Sunday morning arrived and we headed to fish the Big Thompson below Lake Estes for our return trip to the Springs. Perhaps it was my own reluctance to switch from dries and terrestrials to nymphs that ultimately resulted in the frustration by day’s end. Other than three strikes on a BWO and a Caddis, they were not taking anything we offered. Of course, we should have switched for a longer period of time to something underneath but I love the thrill of the dry-fly strike.
Two days prior, the river had been at 210 cfs. Sunday, it was reduced to 70 cfs. Maybe that contributed to our lackluster day on the Big Thompson. I spooked many a fish and spoiled some pretty good holes, no doubt, just in my approach. And maybe my own arrogance that they would certainly rise and take a BWO, an ant, a Red Quill — something on the surface — kept me from trying something else. In one beautiful pool, I watched as two beautiful cutthroats surfaced to take a look at the Caddis, then the yellow Sally, then the small ant — only to turn away, steady themselves back in the current, and rise to something just in the foamy surface.

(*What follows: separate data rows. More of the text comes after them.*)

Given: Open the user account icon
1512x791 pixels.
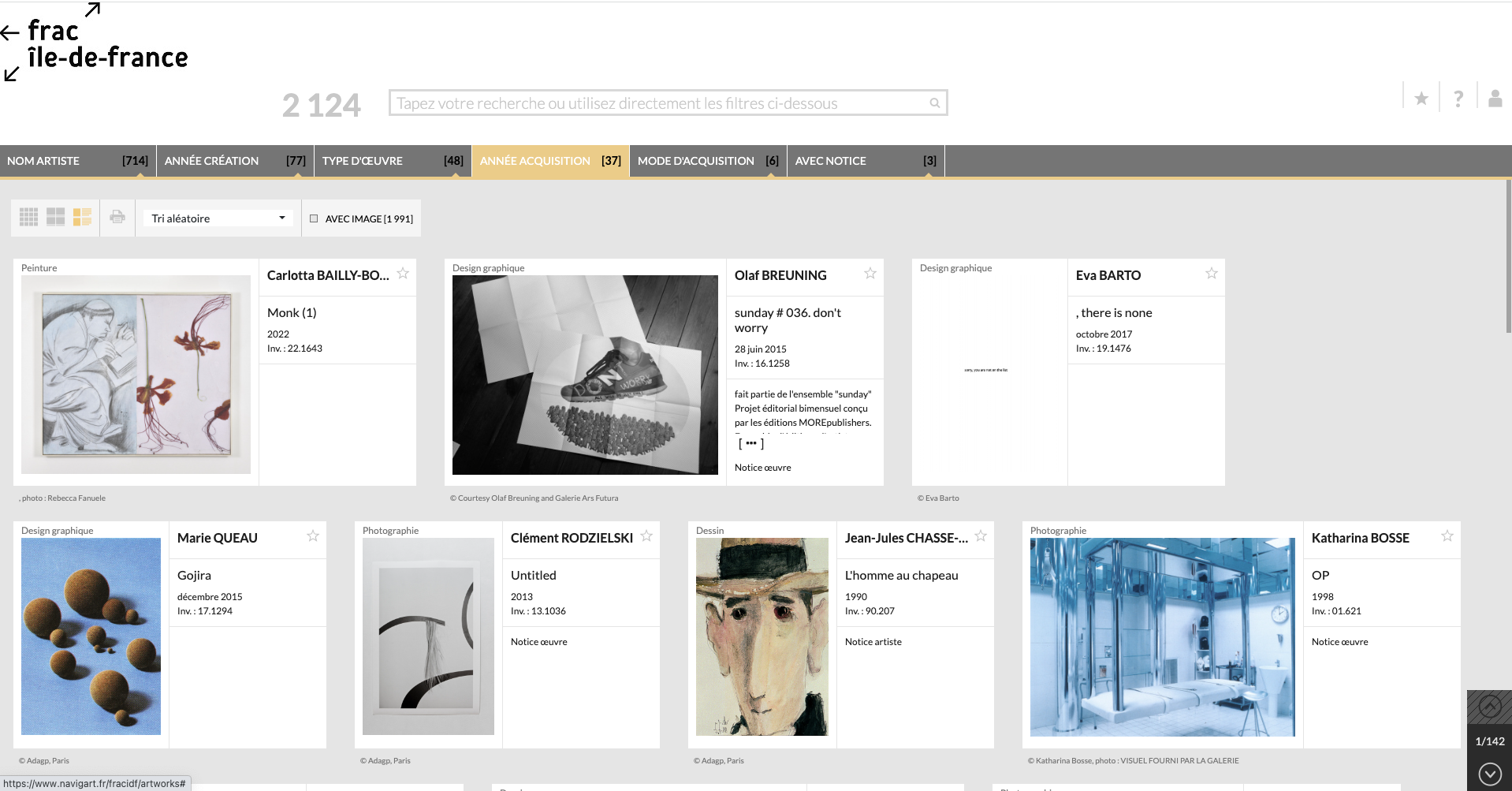Looking at the screenshot, I should [1495, 99].
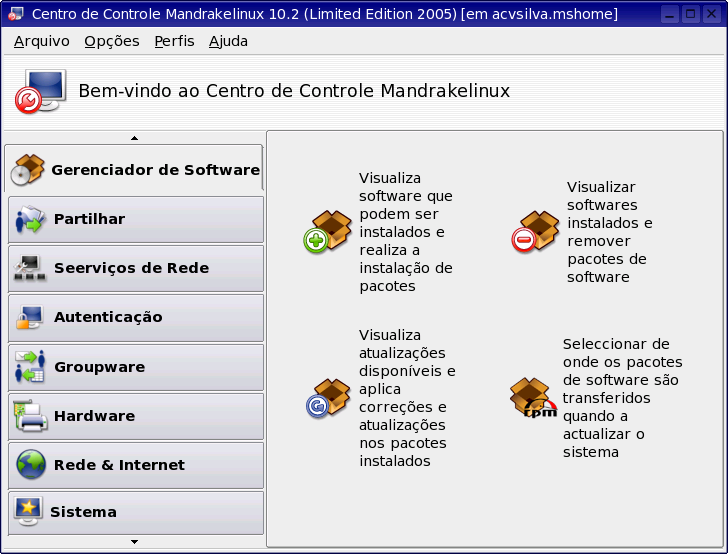Click the sidebar up arrow
The height and width of the screenshot is (554, 728).
pos(135,138)
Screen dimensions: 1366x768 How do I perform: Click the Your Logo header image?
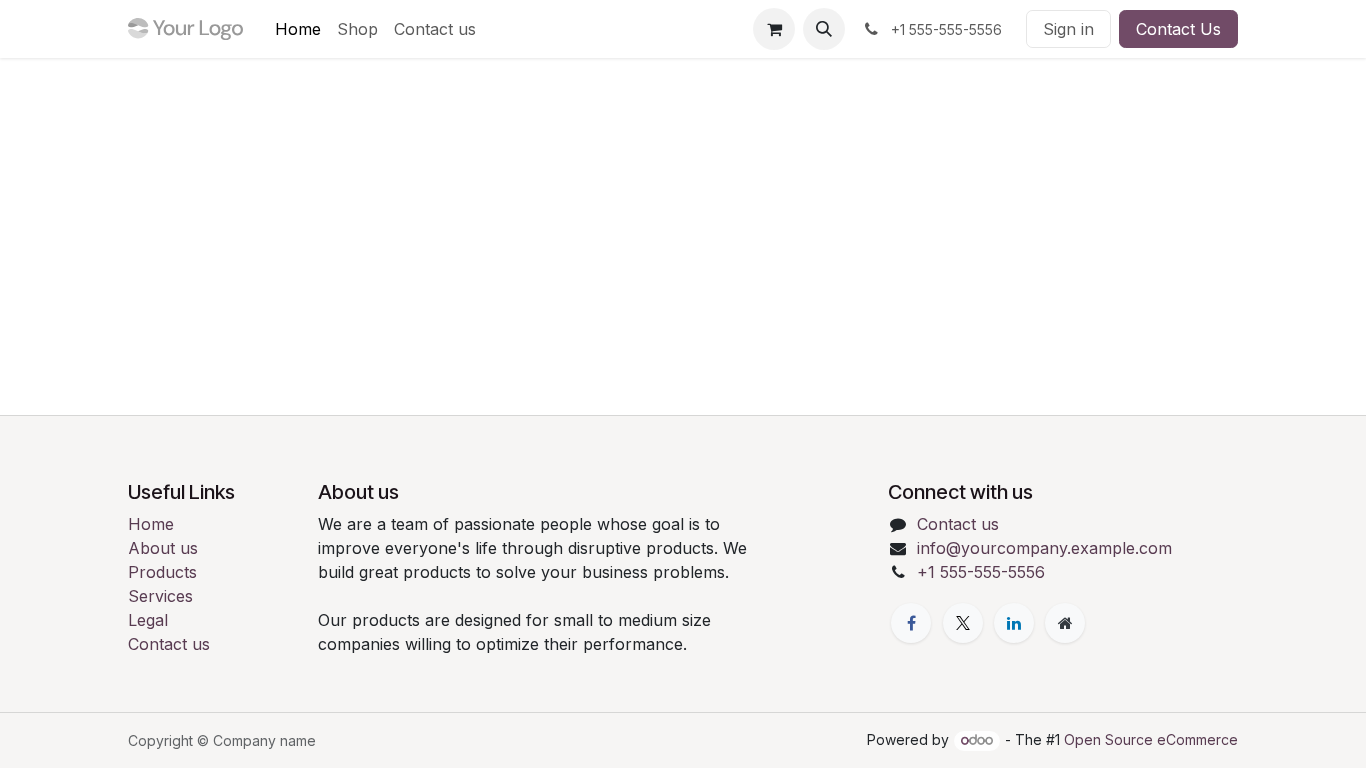pos(186,29)
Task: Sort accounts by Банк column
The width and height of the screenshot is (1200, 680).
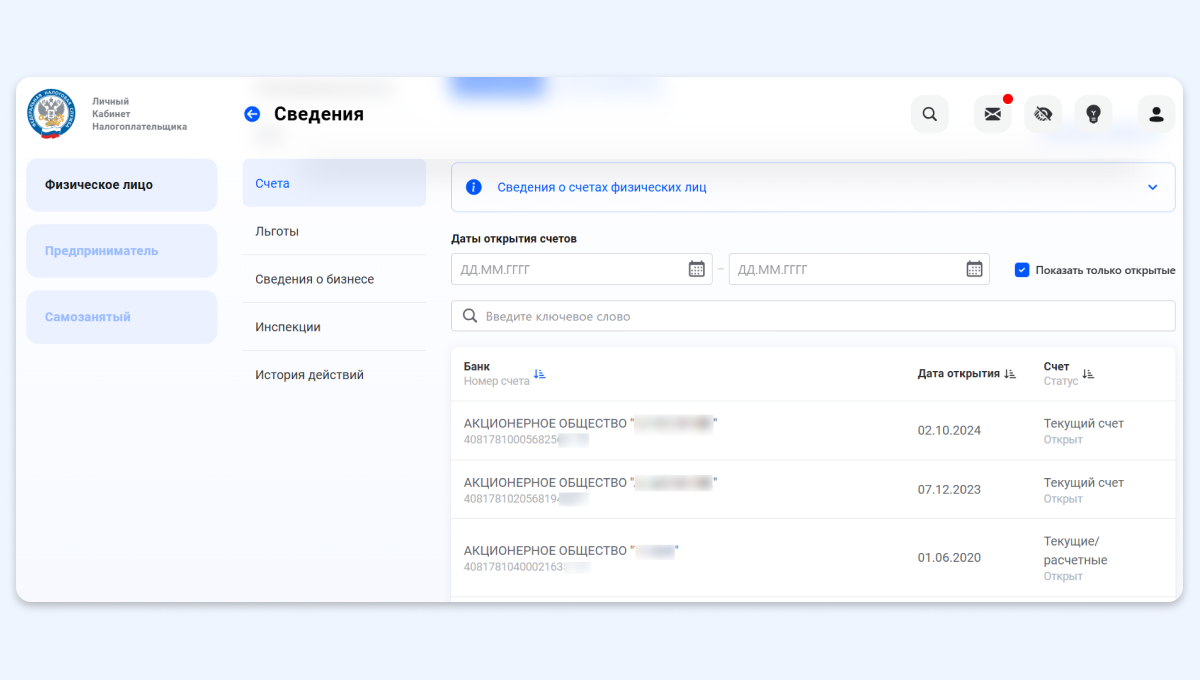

Around 4:00, we broke down our rods, humbly and quietly slipped off our boots and wet-wading socks, and packed up the car. I wanted to curse the river and our bad luck — well, maybe I did curse it for a mile or two down highway 34. Then we turned a corner and saw, up on the rough out-cropping on the side of the hills, a small herd of Bighorn Sheep. The five or six Sheep were crowded on a very large rock, and they were surveying the hillside and the valley below. We pulled over and watched them for a few minutes, the sound of the Big Thompson in the backdrop, the final light of the day illuminating the Sheep.
And I thought of the quote from Quinnett above. I would have loved to have caught a fish on this fall Sunday. But at that moment in the evening, I didn’t really need to.